Croissances bleues et mauves
Partons des figures singulières comme des expressions naturelles du vivant. Les anciens Mayas croyaient que chaque personne avait une couleur, une figure et un son. Chaque personne recevait une sorte de « flûte de pan » en pierre, sur laquelle l’être humain approfondissait sa note fondamentale qui devait rituellement être brisée par la collectivité en fin de vie, afin de préparer la transition harmonique du cosmos. Fazette Bordage[4], dans un premier tour de table, présente son parcours personnel de « rêveuse professionnelle » des Deux-Sèvres, qui, de pianiste inspirée, l’a conduite à transformer des friches en lieux de création artistique (Le Confort Moderne, Poitiers, Mains d’œuvres Saint-Ouen,[5] le réseau européen des Fabriques) dans une expérience concrète d’entraide et de « récupération d’espaces abandonnés ». Sollicitée en expert par de nombreuses institutions de terrain (dont naguère L’Institut des Villes), elle œuvre depuis trois ans en la mairie du Havre[6] pour inventer avec les services, des modes de transversalité publique. Parmi ses responsabilités de coordinatrice dynamique, le fort de Tourneville (inauguré en 2013), naguère délaissé, reprend vie avec des artistes et des micro-entrepreneurs. Mathilde Milot, née et vivant à Rouen, définit son parcours free-lance sur une « constante envie de créer » et de partager, qu’elle dédie à des activités diverses, telle la création d’un Musée pour enfants[7] et les « pistes créatives » des promenades urbaines insolites. Ces deux premiers exemples caractérisent les discussions à venir : la place de l’institution dans le relais des initiatives de la société civile, le rôle du free-lance dans une politique qui freine les investissements culturels au nom d’une priorité économique, l’inépuisable richesse du terrain, terrain de jeux, de rêves et d’inattendues transformations sociétales.

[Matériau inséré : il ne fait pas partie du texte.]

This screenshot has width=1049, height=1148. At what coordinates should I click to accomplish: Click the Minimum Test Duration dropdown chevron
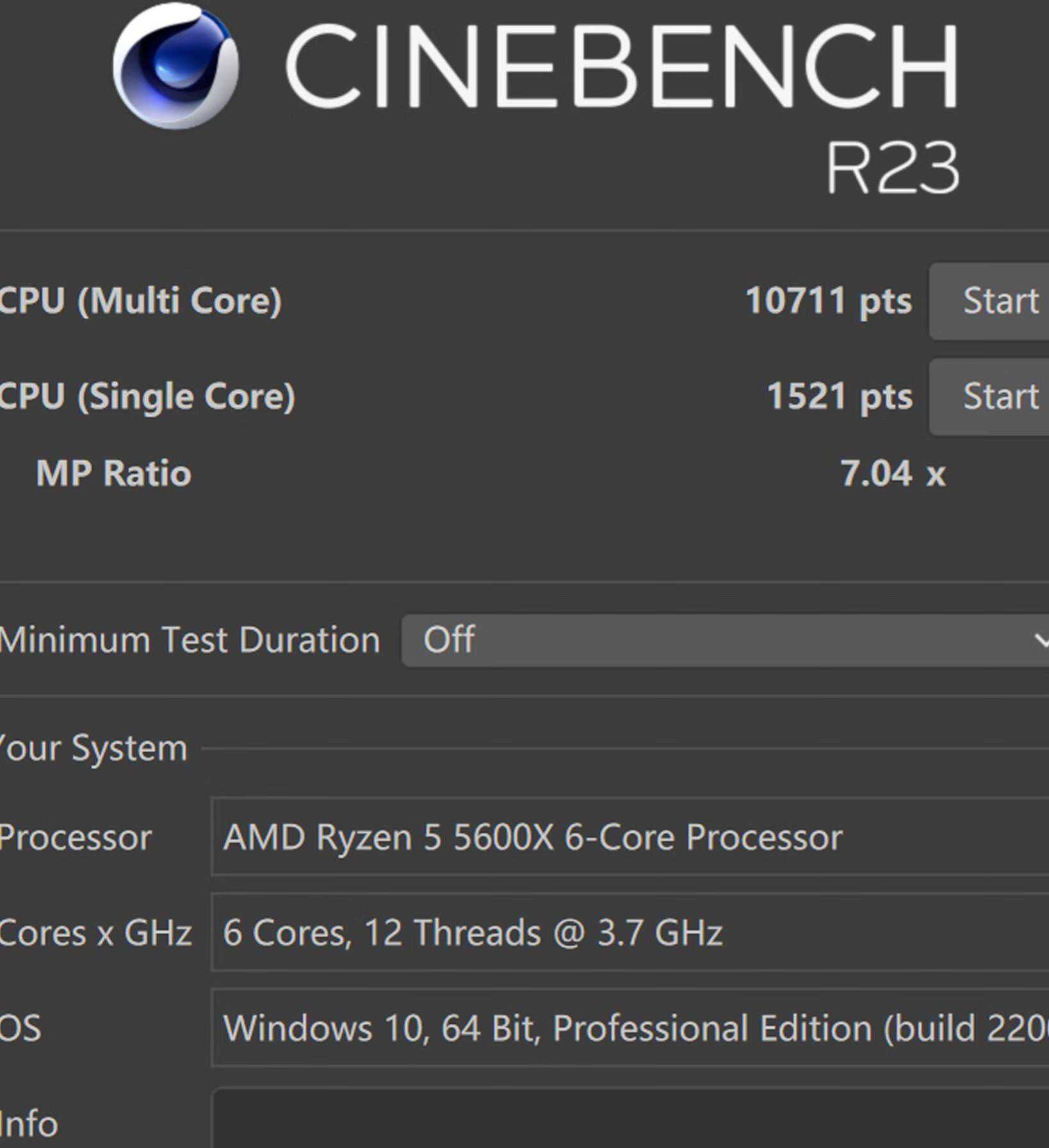point(1041,640)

Pour ce faire, la géographie des ports et des estuaires conduit naturellement à des embouchures de sens. Le philosophe Bachelard l’avait pressenti au siècle dernier, reprenant une tradition géographique ancienne. Restons sur le bleu de l’estuaire, à l’aube d’une économie qui cherche ses couleurs : la Commission européenne a présenté, le 8 mai 2014, un plan d’actions pour stimuler la croissance bleue tout en préservant les milieux marins. Par ailleurs, « l’économie bleue » est également un concept systémique que l’on doit à l’entrepreneur belge Gunter Pauli (Club de Rome), gourou d’une « économie verte », puis promoteur d’une nouvelle pensée du recyclage au travers la Fondation Zeri. Le bleu, figure de l’étonnement et de la félicité, transforme la fulgurance prométhéenne du rouge, symbole de l’industrie, et nuance le vert du développement durable. Pour les chercheurs de cette économie attentive aux recyclages constants de la Nature, dont l’ingénieure colombienne Camila Amaya-Castro, présente dans cette concertation havraise, le bleu est la couleur mythique qui représente au mieux la Nature et ses capacités : notre Terre, vue du ciel, est, pour l’instant, la seule Planète bleue. Gunter Pauli (www.gunterpauli.com) accompagne l’expression de ses projets par des Fables qui, dans un langage coloré, présentent son action aux enfants. Camilia Amaya Castro détaille quelques inventions de recyclage (« the open source of the source ») qu’elle promeut : le « papier-pierre » biodégradable, composé à partir des poussière des terrils (pas d’eau, pas de bois, pas de chlore), la reconversion du marc de café dans la culture des pleurotes et bien d’autres inventions fascinantes : la pêche sans filets par exemple. La Belgique, pays de Pauli, mais aussi Taïwan et Chine, grands pollueurs embarrassés de leurs déchets se sont convertis à ces transformations écologiques nouvelles et en commercialisent les produits.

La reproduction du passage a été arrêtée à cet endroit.